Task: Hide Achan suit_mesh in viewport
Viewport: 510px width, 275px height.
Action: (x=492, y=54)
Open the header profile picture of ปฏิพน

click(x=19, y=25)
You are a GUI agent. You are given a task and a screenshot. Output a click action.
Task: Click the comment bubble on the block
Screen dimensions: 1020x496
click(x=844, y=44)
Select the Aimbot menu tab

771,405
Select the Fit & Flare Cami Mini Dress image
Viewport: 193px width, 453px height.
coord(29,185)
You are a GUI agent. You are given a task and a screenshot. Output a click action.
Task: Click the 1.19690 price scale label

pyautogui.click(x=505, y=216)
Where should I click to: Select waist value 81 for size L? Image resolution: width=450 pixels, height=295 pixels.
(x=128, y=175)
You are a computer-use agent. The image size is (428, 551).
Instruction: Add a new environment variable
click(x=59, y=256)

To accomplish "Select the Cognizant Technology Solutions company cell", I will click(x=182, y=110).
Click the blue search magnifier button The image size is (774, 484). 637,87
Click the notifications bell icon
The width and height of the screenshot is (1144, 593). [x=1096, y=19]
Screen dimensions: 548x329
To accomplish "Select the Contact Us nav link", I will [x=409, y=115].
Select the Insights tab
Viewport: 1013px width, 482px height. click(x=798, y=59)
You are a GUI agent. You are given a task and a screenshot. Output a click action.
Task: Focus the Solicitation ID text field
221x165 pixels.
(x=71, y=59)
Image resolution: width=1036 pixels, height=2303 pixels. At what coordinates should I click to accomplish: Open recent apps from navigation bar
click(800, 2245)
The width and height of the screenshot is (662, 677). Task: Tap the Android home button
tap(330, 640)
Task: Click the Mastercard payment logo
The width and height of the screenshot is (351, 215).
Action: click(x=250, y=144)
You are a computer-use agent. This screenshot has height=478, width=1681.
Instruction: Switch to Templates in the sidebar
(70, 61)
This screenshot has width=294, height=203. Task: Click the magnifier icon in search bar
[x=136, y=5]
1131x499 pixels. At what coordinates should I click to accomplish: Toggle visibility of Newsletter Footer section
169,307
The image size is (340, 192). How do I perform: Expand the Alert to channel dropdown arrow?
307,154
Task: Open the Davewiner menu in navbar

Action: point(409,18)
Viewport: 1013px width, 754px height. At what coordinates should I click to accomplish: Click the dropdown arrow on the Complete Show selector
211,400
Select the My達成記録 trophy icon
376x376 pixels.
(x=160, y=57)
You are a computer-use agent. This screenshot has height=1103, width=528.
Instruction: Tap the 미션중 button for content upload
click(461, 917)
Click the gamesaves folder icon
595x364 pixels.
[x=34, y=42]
▬▬▬
* **Directions**:
Taking the lines above, repeat exactly those from the line that contains "Image resolution: width=1036" through the line that contains "has height=478, width=1681.", and both of those lines as well. Include nothing else.

* **Written reply**:
Image resolution: width=1036 pixels, height=2303 pixels. At what coordinates should I click to accomplish: Open recent apps from navigation bar
click(800, 2245)
The width and height of the screenshot is (662, 677). Task: Tap the Android home button
tap(330, 640)
Task: Click the Mastercard payment logo
The width and height of the screenshot is (351, 215).
Action: click(x=250, y=144)
You are a computer-use agent. This screenshot has height=478, width=1681.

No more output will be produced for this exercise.